Re: RDF file statistics from Alisdair Owens on 2009-10-01 (semantic-web@w3.org from October 2009)

From: Alisdair Owens <alisdair.owens@googlemail.com>
Date: Thu, 1 Oct 2009 12:25:36 +0100
To: Andreas Langegger <al@jku.at>
Cc: semantic-web@w3.org
Message-ID: <70db3d940910010425n5df3775am5e852ca447b8405d@mail.gmail.com>

Hi AndyL,
At the moment this is just for static dataset analysis: I wanted to be able
to find out some basic stats about datasets that run into the billions (or
trillions, if such a dataset exists) of triples, and realised that
extracting that information from an RDF store would be a really slow task.
 I doubt this would be especially useful as a stats generation tool for a
standalone RDF store, although it might be.  I don't know how long
comprehensive stats generation for query optimisation typically takes in an
RDF store: if it's longer than a couple of hours per billion triples, then
this might be helpful :-).  It does have the potential to be made
substantially quicker: I haven't multithreaded it yet, as I haven't really
had the need, but it would parallelise easily.
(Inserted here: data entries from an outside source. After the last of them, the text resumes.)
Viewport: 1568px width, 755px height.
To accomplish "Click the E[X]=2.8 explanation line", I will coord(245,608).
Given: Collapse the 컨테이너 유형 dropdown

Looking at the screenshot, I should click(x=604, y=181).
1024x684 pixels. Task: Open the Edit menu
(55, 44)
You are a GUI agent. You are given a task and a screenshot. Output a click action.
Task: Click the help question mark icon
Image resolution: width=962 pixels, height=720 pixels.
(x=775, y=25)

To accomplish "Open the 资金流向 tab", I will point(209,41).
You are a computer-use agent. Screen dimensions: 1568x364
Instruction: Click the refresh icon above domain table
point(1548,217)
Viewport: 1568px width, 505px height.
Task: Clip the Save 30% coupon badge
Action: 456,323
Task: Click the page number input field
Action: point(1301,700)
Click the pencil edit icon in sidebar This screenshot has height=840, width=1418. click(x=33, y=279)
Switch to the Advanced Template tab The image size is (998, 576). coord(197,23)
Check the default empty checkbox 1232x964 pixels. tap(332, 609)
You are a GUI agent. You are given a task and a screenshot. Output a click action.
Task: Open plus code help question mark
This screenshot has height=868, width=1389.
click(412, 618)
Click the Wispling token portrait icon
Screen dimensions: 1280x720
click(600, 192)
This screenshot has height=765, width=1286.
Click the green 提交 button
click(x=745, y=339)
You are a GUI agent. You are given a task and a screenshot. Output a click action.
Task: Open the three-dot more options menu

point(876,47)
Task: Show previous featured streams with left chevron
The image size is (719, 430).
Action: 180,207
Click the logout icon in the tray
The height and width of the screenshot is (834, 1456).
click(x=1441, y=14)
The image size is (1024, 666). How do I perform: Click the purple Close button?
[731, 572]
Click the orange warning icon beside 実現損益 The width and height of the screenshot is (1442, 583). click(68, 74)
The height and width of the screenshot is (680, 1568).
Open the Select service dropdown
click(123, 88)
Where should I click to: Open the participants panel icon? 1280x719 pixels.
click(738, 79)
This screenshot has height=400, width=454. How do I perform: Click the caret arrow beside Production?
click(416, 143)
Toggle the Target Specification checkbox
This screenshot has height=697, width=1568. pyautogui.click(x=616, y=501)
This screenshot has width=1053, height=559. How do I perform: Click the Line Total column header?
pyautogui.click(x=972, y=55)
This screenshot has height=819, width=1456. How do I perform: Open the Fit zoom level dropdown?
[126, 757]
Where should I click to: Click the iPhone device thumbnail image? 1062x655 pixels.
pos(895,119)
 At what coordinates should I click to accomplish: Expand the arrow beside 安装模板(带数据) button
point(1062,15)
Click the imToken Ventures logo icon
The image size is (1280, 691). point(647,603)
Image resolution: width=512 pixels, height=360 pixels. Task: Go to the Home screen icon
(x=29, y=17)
As for open-sourcing the code, I'm more than happy to share with anyone -
just email me and I'll send it off to you.  It would be nice to know what
people would use it for (just out of curiosity :-) ).  In terms of making an
actual release, I'd like to tidy up the code rather, and have more of a
'finished product' before I do that - hence my sending it off to this list
for suggestions!

-Alisdair

On Tue, Sep 29, 2009 at 7:39 PM, Andreas Langegger <al@jku.at> wrote:

> Dear Alisdair,
> that's great! Do you use this stats for clustered TDB query optimization?
> Will you opensource the code? It would be nice to experiment with that and
> reuse your stats for estimating expected triple pattern cardinalities.
>
> Regards,
> AndyL
>
>
> On Sep 28, 2009, at 6:33 PM, Alisdair Owens wrote:
>
> [apologies if this ends up as a double post.  I sent out this message a
> couple of days ago but it doesn't seem to have shown up in the mailing list,
> so resending]
>
> Hi there,
>
> During the course of my PhD work I've been working on a tool to produce
> stats about RDF files that I thought you guys might find interesting/useful.
>  You can see some example datasets at: http://www.zaltys.net/examineRDF/ .
> It's mostly designed for RDF store creators/maintainers, to validate (or
> challenge :-) ) their assumptions about the structure and characteristics of
> common RDF datasets, and identify unusual edge cases that may result in
> abnormal behaviour.  Hopefully it will also be useful for identifying flaws
> in the realism of automatic data generators, and allow people to better tune
> adaptive data structures in their stores.
>
> I'm aware that the clarity and explanation of the graphs could be rather
> better, but I find myself struggling to find the right words at the moment.
>  If you have any suggestions for improving this (or the output as a whole)
> I'd really appreciate it!
>
> Thanks,
> -Alisdair
>
>
>
> http://www.langegger.at
> ----------------------------------------------------------------------
> Dipl.-Ing.(FH) Andreas Langegger
> FAW - Institute for Application-oriented Knowledge Processing
> Johannes Kepler University Linz
> A-4040 Linz, Altenberger Straße 69
>
>
>
>
>
>
>

Received on Thursday, 1 October 2009 11:26:10 UTC